Was zunächst nach einem übersichtlichen,  wenig spektakulären Versuch klingt, alte Trickcharaktere aus der Versenkung zu holen – man denke an jüngere unsägliche Versuche wie Tom & Jerry, Space Jam 2 und Scooby-Doo –, entpuppt sich als Meisterwerk der Metaebene. Ein intelligentes Feuerwerk an Gags und Ideen, die quasi im Sekundentakt abgefeuert werden und einen fulminanten Zitatenzauber ergeben.

Ähnlich wie Roger Rabbit leben Chip und Chap in der realen Welt von Hollywood, genau wie alle anderen Animationswesen, seien sie nun computergeneriert, handgezeichnet, Knetfiguren oder ähnliches mehr.

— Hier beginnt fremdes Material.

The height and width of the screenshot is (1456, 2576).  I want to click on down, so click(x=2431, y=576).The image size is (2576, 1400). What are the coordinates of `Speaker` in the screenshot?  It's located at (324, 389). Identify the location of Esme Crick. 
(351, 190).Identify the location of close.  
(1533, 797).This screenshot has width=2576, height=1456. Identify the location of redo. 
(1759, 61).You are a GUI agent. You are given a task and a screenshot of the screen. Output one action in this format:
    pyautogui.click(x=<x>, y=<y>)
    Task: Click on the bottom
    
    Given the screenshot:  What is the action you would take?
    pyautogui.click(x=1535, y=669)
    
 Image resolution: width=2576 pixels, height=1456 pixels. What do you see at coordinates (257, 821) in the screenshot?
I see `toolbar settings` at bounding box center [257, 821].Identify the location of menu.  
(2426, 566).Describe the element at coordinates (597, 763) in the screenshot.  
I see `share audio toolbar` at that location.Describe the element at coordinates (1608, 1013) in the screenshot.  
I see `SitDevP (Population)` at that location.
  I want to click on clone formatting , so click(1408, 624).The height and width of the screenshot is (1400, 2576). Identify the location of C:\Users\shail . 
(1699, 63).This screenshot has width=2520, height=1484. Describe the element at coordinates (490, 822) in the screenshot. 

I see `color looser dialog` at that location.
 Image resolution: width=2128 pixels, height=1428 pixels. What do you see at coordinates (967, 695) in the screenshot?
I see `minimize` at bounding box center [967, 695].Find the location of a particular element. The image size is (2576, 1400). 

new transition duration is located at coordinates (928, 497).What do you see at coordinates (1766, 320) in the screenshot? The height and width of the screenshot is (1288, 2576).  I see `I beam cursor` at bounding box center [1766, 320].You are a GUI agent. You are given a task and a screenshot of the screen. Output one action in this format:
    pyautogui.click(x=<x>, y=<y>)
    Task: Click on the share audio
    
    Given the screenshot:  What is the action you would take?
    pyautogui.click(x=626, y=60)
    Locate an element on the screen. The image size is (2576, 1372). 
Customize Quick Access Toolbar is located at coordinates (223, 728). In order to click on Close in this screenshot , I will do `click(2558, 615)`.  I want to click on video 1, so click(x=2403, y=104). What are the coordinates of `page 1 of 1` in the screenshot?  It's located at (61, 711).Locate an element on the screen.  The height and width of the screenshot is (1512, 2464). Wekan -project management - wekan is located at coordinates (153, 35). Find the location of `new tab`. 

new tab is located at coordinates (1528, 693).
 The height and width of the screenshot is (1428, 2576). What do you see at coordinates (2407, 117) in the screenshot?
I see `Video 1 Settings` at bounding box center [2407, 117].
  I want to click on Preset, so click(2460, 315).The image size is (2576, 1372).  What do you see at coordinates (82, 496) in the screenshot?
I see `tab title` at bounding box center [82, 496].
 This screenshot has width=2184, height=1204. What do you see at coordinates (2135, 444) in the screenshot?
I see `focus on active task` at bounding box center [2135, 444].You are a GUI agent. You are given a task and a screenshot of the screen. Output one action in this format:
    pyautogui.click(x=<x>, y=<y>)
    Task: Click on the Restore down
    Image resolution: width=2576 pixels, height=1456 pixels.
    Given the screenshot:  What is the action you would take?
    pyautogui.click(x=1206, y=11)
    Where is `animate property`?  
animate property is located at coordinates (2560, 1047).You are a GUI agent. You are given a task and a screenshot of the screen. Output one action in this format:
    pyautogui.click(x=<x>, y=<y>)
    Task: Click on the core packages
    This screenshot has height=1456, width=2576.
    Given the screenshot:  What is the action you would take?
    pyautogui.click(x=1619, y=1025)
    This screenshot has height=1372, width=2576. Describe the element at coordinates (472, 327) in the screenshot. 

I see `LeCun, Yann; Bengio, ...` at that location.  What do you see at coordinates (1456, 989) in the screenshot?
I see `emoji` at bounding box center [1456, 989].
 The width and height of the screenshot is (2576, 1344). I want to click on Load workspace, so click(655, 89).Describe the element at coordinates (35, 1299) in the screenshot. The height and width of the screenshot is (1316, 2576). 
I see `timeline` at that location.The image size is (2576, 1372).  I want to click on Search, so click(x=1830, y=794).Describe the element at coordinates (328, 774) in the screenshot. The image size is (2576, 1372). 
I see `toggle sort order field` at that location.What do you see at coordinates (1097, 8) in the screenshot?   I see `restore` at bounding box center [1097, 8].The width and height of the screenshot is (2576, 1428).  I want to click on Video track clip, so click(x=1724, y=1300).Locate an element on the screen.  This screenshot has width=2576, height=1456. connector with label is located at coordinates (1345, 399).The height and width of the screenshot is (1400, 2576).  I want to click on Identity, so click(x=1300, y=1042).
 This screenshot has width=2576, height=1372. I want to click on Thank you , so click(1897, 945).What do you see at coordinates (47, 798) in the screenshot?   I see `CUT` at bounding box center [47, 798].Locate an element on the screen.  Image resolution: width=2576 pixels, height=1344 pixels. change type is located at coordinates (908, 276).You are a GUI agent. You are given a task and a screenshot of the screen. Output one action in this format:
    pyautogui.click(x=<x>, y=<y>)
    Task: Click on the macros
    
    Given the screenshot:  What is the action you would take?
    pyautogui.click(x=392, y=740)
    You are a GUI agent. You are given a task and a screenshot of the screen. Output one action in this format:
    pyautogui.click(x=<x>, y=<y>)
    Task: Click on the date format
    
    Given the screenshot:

Diese Welt wurde von Regisseur Akiva Shaffer und den Autoren Dan Gregor und Doug Mand so konsequent zu Ende gedacht und dann in Szene gesetzt, dass es einem angesichts der unzähligen kreativen Einfälle den Atem verschlägt. Die Geschichte, eine Art Neo-Noir-Film, führt zu den dunklen Seiten von Los Angeles, wo viel Geld mit illegalen Nachahmungsfilmen verdient wird, wo ehemalige Charaktere zu kriminellen Gangsterchefs mutieren und ein aufregungsarmes, bürgerliches Leben als Nonplusultra gilt.

Leben in der Misch-Welt

Aber das alles, die komplette erzählerische Seite, wird eigentlich nur als Vorwand genommen, um die moderne Misch-Welt in den Vordergrund zu rücken. Darin gibt es die eitle Vorstellung, dass computergenerierte Figuren besser funktionieren als handgezeichnete Charaktere, weshalb Chap sich einer Schönheitsoperation unterzogen hat, während Chip eher konservativ flach in 2D bleibt. Neben dem Valley in Los Angeles existiert auch das Uncanny Valley („Uncanny“ benennt in der Animation mehr oder weniger missglückte Trickfiguren), wo die Protagonisten auf frühe, schlichte Computerspiel-Figuren oder in einer besonders verruchten Seitenstraße auf die „Cats“-Darsteller treffen. Und es finden Film-Conventions statt, die nicht nur ein sehr spezielles Publikum anlocken, sondern auch Figuren helfen, die es nicht so gut getroffen haben. Man schlägt sich so durch, mehr schlecht als recht, ob man nun Lumière aus Disneys „Die Schöne und das Biest“ ist oder Peter Pan.

Das dankbarste Publikum von „Chip und Chap“ sind letztlich alle jene, die Animationsfilme lieben und verehren. Denn das Team um Regisseur Shaffer, der seine Ursprünge bei der legendären US-amerikanischen Unterhaltungsshow „Saturday Night Live“ hat, nimmt jedenfalls keine Rücksicht auf eventuelle Unkenntnis. Für ihn zählen die Gags und all das, was sich in ein Bild hineinpacken lässt, je mehr, desto besser. Die so entstandene bunte, multikulturelle, multimediale Welt hat auch eine angenehm unaufdringliche Botschaft. Schade nur, dass man das alles nicht auf der Leinwand bewundern darf. Der Streaminganbieter Disney+ kann sich indes glücklich schätzen, dieses Juwel in seinem Repertoire zu haben.